Profissão, aqui não dá para errar

Farmacêutico há sete anos, o bioquímico e dono de um laboratório de análises clínicas Fernando Vargas, 35 anos, conta como foi fazer o curso e avalia o mercado de trabalho.

Ele não está entre os cursos mais procurados, mas pode oferecer boas oportunidades de trabalho. A faculdade de Farmácia, que teve uma disputa de 4,32 candidatos por vaga no último vestibular da UFSC, abre portas para as mais variadas áreas, como indústria de alimentos, cosméticos e pesquisa.

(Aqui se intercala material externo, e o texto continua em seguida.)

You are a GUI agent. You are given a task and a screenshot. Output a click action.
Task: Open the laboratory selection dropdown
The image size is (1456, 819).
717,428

Dados da Federação Brasileira da Indústria Farmacêutica apontam que, no Brasil, há 370 empresas brasileiras e estrangeiras que empregam cerca de 50 mil trabalhadores.

 

A ESCOLHA

"Meu pai é bioquímico também, tem mais de 40 anos de profissão. Ele já tinha laboratório, então entrei na faculdade visualizando essa chance de trabalho. Depois de formado, acabei tendo outras oportunidades e nem cheguei a trabalhar com ele."

 

A FACULDADE

"Fiz na UFSC, o curso é bem interessante, mas já mudou depois que eu saí. Antes, a gente fazia três anos e meio de Farmácia para depois fazer um ano e meio de Bioquímica. Hoje, é tudo junto."

 

PRECISA GOSTAR DE...

"Precisa ser muito dinâmico. É bom gostar de disciplinas biológicas, química (tem bastante química no curso), e também de anatomia, fisiologia."

 

MERCADO DE TRABALHO

"A área de análises clínicas está saturada. Com a automatização dos processos, um único farmacêutico dá conta de analisar centenas de exames. As vagas estão em laboratórios grandes. Mas o maior mercado está na análise de alimentos, água e ar. São nichos do desenvolvimento sustentável, por exemplo, no tratamento de afluentes. É uma profissão bem ampla."